You might be one of the approximately 8 million Americans who finds a debit card in their mailbox soon. If so, don't automatically think it's some sort of scam or junk mail. It might be the second stimulus check payment you've been waiting for – just in the form of a prepaid debit card. The cards – called Economic Impact Payment Cards, or EIP Cards, by the IRS – will go to certain people who don't have bank information on file with the tax agency. Instead of mailing a paper check (which takes longer to process), the cards will be sent to the most recent mailing address on file with the IRS for those selected to receive them. EIP Cards are going to eligible recipients across all 50 states and the District of Columbia, but Americans in the western part of the country are generally more likely to get one.
If you do receive an EIP Card, you'll probably have a lot of questions about how it works. How do I use it? Where can I use it? Are there any fees? Can the IRS track my purchases? The cards come with some nice features, but there are also some special rules for their use. So you can hit the ground running if an EIP Card shows up in your mailbox, here are answers to a few important questions you're likely to have about your second stimulus payment debit card. And make sure you put the money to good use! (To find out how much money you will get, use our Second Stimulus Check Calculator (opens in new tab).)
What an EIP Card Looks Like
Question: What will my EIP Card look like?
Answer: Your stimulus payment debit card will come in a white envelope that prominently displays the U.S. Department of the Treasury seal and includes "Economic Impact Payment Card" in the return address. The envelope also states that it contains "important information about the Economic Impact Payment."
The card itself will say "Visa" on the front and "MetaBank" (the issuing bank) on the back.
Activating the Card
Question: Do I have to activate my EIP Card?
Answer: Yes, you will have to activate your debit card by calling the toll-free activation line at 800-240-8100. You'll have to input your card number, last 6-digits of your Social Security number, and the 3-digit security code from the back of the card. You could also be asked to further validate your identity by providing, at minimum, your name and address or answer identity verification questions. If your card has more than one name on it, only the first person listed (i.e., the primary cardholder) can activate the card.

------------------------------------------------

§ **TASK LIST**:
a – Using the passage on stimulus debit cards, say whether each statement agrees with it, answering yes or no and quoting the words that decide it: (i) The card shows "Visa" on the front and "MetaBank" on the back. (ii) Any person named on the card can activate it. (iii) EIP Cards are sent only to recipients in the western states.
b – Please give a continuation of the passage on stimulus debit cards, starting after its final sentence.

§ **RECORD EXTRACTS**:
------------------------------------------------

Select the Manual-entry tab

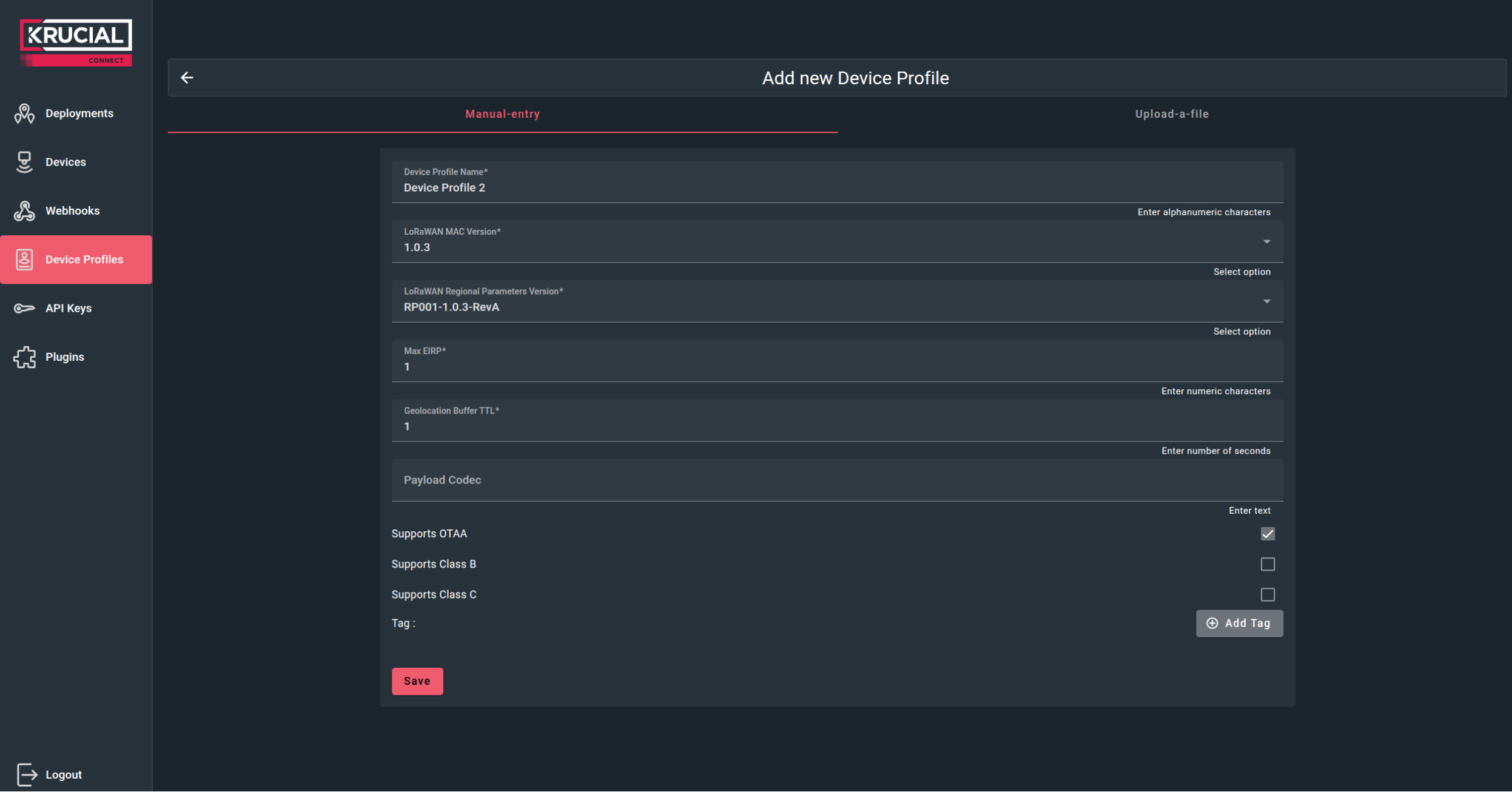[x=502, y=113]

------------------------------------------------

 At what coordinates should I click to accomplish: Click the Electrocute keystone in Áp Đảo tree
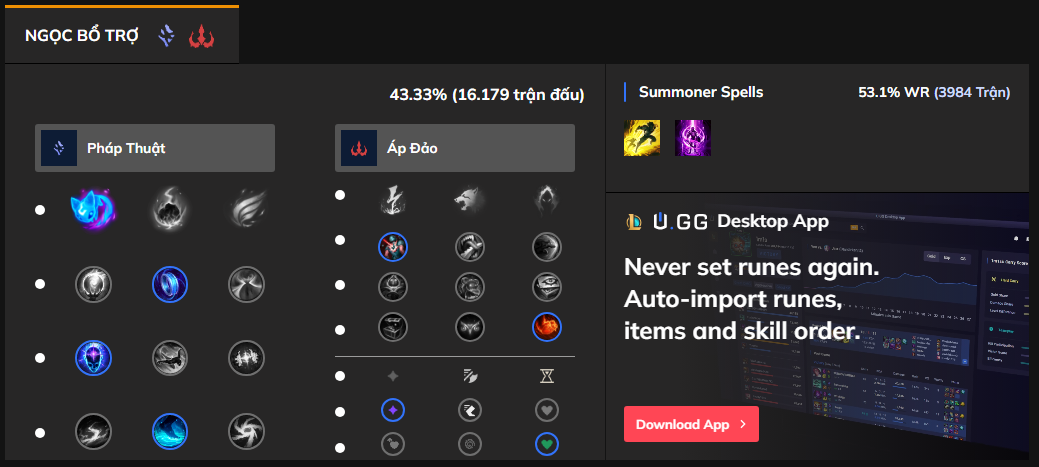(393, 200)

------------------------------------------------

§ **TASK-BY-TASK RESULTS**:
a –
(i) Yes: "The card itself will say "Visa" on the front and "MetaBank" (the issuing bank) on the back."
(ii) No: "only the first person listed (i.e., the primary cardholder) can activate the card."
(iii) No: "EIP Cards are going to eligible recipients across all 50 states and the District of Columbia"

b –
You'll also be asked to create a 4-digit PIN number.
Debit Card for First-Round Stimulus Check
Question: If I received a debit card for my first stimulus check, will my second stimulus check payment be deposited on the card I already have?
Answer: If you received an EIP Card for your first stimulus payment, it doesn't mean you'll automatically receive an EIP Card for your second payment. You might receive a paper check this time. Also, if you received a paper check for the first payment, you might get a debit card this time.
If you get a debit card for both payments, a new EIP Cards will be issued for your second-round payment. The first-round EIP Cards won't be "reloaded."
Volunteering to Get a Debit Card
Question: Can I specifically ask the IRS to send may stimulus payment to me on a debit card?
Answer: No. You can't choose to receive a prepaid debit card. The Bureau of the Fiscal Service, which works with the IRS to handle distribution of the stimulus payments, decides who will receive a debit card.
Purchases at Brick-and-Mortar Stores
Question: Can I use my EIP Card to make purchases at stores?
Answer: Yes, you can use your stimulus check debit card to make purchases at stores that accept Visa® debit cards. Depending on the store, you can either sign for the transaction or enter your 4-digit PIN.
Question: Can I use my debit card for online purchases?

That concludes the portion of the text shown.